If you are creating derived objects, then the new objects are created based on the objects you set as the Objects, and at the same hierarchy level as the original object. You can, for example, create a derived object from element assembly objects, or you could even create derived objects for building storeys.
Optimization Types
Box
The most extreme optimization is to turn the original geometry into just one box. This, of course, reduces the file size the most, but the object is no longer recognizable from the geometry. Still, it can be recognized from the property data.
Boxes
Boxes will create a box for each detail (geometry item) within the object. This usually keeps the object recognizable from the geometry. However, this depends on how the object was originally represented in the IFC. If the geometry is not represented by separate geometry items, then the end result is the same as with the Box. Try yourself and see what happens. In any case, the file size can still be reduced up to 90%.
Convex Hull
This option creates a simplified geometry, which represents the object with the smallest set of convex surfaces. The tree is a perfect example of this. This too has the potential to reduce the file size a lot. Depends on the complexity of the original geometry.

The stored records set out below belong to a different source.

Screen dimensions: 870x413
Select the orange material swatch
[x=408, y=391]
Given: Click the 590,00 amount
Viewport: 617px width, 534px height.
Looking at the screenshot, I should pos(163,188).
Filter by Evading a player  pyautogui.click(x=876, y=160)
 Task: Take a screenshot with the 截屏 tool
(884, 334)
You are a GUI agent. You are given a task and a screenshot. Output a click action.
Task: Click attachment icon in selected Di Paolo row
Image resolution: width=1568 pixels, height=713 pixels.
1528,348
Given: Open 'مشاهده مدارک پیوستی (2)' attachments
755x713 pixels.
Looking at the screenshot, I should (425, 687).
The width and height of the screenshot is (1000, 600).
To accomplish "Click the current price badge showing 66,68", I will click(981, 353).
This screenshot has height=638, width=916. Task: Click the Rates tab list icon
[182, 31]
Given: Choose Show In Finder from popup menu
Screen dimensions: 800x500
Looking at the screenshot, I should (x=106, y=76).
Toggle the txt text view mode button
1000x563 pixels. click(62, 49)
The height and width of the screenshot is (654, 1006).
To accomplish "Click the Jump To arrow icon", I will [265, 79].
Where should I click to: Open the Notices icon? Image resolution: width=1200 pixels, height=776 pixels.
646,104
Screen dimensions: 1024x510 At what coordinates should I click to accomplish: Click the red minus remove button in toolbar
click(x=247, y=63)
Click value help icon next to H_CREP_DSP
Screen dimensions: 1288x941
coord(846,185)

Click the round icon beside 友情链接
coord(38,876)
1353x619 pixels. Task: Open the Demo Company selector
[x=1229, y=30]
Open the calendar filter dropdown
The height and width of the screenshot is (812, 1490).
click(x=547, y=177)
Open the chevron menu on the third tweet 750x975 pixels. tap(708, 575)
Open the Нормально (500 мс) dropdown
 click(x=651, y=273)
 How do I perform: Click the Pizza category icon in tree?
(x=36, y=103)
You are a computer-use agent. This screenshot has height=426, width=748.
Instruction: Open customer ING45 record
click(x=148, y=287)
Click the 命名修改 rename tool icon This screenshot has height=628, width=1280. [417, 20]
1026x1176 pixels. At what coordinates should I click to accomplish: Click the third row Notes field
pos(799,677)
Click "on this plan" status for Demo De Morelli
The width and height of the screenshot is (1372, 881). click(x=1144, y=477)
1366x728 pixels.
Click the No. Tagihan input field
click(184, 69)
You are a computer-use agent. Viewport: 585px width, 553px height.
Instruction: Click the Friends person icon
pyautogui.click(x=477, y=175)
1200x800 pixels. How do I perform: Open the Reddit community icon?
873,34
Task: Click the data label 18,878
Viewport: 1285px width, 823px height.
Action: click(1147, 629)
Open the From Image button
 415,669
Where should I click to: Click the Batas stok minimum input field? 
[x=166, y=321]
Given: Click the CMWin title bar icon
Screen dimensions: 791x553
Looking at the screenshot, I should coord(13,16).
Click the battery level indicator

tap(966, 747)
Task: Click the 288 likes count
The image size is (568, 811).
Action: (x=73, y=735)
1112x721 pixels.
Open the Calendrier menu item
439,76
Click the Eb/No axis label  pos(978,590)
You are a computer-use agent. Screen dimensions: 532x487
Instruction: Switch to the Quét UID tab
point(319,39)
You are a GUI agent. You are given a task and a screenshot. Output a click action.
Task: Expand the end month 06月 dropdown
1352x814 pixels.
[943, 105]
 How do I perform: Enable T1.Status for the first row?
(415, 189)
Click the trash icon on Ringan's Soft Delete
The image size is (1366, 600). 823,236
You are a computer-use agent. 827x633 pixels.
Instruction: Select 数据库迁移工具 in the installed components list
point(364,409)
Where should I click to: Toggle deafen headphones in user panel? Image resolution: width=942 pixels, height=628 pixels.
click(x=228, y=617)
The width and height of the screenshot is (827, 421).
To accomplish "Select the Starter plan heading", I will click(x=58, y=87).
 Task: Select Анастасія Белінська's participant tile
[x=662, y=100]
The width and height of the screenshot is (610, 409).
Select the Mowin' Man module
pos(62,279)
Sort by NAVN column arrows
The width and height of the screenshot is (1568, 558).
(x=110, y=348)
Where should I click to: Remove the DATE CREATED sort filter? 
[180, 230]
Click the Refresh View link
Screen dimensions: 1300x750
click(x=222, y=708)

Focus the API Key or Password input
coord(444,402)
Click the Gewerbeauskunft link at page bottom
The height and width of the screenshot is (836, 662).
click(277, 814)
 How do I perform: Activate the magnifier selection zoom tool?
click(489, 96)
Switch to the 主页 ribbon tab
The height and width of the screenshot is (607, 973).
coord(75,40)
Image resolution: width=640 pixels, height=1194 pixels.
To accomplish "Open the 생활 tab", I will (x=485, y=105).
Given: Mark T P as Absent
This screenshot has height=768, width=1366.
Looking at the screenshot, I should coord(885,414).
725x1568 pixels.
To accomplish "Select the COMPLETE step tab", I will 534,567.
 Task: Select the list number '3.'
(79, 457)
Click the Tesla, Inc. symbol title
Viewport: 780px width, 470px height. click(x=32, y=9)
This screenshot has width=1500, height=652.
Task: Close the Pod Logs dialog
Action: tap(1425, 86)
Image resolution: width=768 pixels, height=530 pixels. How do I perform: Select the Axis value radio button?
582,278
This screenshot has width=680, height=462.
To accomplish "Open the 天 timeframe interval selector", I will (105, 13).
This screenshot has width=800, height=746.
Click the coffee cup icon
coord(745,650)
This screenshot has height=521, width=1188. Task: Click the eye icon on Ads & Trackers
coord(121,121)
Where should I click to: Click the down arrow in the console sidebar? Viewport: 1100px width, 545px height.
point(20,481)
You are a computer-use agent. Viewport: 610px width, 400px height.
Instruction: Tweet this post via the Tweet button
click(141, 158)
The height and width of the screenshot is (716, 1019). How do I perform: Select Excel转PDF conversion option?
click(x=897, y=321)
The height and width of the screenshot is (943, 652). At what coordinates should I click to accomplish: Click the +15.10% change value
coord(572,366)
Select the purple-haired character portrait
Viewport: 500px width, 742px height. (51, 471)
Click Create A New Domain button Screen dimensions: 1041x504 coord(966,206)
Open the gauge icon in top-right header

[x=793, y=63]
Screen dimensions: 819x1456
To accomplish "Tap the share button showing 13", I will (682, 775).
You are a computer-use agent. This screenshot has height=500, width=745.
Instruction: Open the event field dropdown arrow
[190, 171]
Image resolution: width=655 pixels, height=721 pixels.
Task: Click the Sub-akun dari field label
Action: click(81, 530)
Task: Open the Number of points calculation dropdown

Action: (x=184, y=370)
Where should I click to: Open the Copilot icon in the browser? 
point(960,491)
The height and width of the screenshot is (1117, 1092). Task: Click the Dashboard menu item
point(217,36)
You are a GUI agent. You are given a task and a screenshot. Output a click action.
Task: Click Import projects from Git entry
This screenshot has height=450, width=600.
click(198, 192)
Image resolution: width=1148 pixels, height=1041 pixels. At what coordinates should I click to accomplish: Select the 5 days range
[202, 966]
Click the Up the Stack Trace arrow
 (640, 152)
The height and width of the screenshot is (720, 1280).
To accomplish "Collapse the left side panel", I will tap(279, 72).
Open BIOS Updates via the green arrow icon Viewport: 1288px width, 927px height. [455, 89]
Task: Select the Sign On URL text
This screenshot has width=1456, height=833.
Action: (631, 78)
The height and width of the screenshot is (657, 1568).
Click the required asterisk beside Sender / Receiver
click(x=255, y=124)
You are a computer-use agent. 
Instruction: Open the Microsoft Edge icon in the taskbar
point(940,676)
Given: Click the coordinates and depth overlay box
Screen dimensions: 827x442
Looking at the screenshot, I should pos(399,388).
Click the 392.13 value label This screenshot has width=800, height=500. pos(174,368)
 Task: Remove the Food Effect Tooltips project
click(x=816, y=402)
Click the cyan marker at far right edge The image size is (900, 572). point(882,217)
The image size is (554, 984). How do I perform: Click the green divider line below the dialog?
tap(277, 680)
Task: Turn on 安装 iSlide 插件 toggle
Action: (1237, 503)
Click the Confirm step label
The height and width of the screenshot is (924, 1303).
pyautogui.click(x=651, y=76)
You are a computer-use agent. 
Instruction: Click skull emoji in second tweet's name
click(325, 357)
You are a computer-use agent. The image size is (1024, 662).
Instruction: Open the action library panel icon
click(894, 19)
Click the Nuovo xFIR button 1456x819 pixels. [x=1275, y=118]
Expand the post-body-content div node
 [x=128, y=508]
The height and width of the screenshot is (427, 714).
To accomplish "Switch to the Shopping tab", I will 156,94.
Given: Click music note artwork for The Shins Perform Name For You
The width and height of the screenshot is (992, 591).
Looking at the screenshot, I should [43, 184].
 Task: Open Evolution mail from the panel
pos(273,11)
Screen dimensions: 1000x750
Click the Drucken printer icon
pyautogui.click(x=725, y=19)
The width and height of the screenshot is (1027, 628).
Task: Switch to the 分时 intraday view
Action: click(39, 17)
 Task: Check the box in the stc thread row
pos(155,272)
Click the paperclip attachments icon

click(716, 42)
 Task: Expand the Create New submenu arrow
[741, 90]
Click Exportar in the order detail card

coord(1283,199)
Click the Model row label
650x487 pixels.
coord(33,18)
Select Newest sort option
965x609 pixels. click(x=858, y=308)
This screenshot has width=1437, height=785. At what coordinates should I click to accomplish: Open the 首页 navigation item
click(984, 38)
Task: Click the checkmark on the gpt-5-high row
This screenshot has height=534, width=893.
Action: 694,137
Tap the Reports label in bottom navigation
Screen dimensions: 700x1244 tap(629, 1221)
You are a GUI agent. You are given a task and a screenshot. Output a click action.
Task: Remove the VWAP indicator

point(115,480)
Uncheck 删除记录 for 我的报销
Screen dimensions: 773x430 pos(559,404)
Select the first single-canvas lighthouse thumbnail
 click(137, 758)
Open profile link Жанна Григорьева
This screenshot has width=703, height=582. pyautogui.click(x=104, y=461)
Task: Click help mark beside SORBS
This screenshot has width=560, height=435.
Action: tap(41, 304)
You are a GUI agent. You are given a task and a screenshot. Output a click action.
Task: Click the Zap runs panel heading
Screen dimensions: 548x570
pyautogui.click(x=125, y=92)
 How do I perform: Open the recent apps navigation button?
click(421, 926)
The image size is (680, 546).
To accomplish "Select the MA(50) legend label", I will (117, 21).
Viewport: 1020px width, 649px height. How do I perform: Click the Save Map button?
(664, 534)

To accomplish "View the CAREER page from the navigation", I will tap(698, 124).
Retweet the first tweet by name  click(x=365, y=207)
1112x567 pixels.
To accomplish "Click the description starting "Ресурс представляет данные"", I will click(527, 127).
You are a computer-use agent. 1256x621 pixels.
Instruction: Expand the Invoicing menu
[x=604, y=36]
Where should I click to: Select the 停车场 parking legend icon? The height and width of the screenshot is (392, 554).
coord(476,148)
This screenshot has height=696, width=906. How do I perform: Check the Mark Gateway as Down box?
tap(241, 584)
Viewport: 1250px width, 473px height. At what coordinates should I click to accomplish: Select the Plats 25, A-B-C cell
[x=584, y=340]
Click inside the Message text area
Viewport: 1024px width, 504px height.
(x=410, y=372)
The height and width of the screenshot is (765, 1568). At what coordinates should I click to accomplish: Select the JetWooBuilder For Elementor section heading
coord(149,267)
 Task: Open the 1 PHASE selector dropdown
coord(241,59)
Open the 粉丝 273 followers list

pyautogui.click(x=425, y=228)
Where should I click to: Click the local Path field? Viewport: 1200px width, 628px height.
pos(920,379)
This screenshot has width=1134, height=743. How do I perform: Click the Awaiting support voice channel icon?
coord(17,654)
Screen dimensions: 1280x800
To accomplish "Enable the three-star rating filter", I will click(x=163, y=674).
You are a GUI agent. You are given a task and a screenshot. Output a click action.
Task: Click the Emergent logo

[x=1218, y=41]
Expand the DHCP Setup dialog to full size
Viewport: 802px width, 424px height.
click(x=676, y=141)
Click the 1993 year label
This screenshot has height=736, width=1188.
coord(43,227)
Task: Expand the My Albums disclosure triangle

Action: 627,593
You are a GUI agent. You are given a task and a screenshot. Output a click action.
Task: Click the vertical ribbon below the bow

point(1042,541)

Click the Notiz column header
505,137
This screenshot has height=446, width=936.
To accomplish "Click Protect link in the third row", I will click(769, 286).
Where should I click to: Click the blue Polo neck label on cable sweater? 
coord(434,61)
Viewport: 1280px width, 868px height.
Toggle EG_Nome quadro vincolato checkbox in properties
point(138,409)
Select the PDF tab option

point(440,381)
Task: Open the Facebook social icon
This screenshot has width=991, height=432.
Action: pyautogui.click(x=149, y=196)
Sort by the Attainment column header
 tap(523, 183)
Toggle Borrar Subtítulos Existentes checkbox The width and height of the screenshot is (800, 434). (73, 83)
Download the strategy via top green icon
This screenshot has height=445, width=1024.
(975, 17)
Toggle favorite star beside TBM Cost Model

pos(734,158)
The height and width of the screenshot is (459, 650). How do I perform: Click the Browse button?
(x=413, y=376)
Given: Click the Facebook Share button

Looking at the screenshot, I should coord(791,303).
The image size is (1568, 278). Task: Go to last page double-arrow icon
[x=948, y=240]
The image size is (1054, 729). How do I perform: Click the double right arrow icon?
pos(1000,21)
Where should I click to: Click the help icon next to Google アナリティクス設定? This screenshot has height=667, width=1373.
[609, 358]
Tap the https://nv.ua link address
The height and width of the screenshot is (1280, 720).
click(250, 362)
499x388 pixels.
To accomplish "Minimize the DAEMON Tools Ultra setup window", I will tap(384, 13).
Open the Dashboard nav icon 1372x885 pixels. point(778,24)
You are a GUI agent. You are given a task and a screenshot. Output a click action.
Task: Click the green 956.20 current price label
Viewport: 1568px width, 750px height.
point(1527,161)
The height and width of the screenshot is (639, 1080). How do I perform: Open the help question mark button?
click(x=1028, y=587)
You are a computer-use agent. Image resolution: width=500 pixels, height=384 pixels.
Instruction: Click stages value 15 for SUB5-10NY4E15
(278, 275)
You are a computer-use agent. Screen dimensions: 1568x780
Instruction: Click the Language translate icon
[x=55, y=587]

The object might not be as well recognizable as with the Boxies, but it does take more or less the same extreme space around it as the original object.
Optimized Geometry
Another option to optimize geometry is simply to reduce the number of polygons or triangles in geometry, while trying to keep the shape as close to the original as possible. Sometimes this is referred to as decimation. With smart algorithms, the number of triangles can be reduced significantly without even visually noticing any changes in the actual shape. Decimation can also be pushed to the limit when, of course, the shape starts to deviate from the original geometry, usually still staying recognizable.
Three are three optimization percents available. In the picture, on the left is the original object. Then left to right, the low, moderate and high Optimization Percent was used.
Optimize Geometry uses the optimization algorithm to all off the polygons in the object at once. Sometimes this gives you better optimization than the Optimized Geometry Items options. However, with Optimized Geometry option you loose the original colors. You can colorize the object afterwards, but not anymore in the item level.
Optimized Geometry Items
This is otherwise the same as Optimized Geometry option, but this time the optimization algorithm is applied to each geometry item separately. This reserves the original colors, but might not always result to as good optimization as the Optimized Geometry option.
Convert to Brep
The final type of geometry optimization in Simplebim is not optimization in terms of reducing the size of the geometry. However, converting the geometry representation type in IFC can sometimes be useful, especially if the downstream application has trouble reading some of the IFC's more complex geometry representation types correctly. In this case you want to use the most generic geometry representation type. Convert to Brep converts the geometry to so-called BREP geometry representation in the IFC export.
Convert to Faceset
This is otherwise the same as Convert to Brep, but this time the resulting geometry representation in IFC will be Faceset.
Optimization Percent
This is uses together with the Optimized Geometry and Optimized Geometry Items. The options are low, moderate and high. The exact resulting optimization depends on the geometry, so that's why this is not an exact number.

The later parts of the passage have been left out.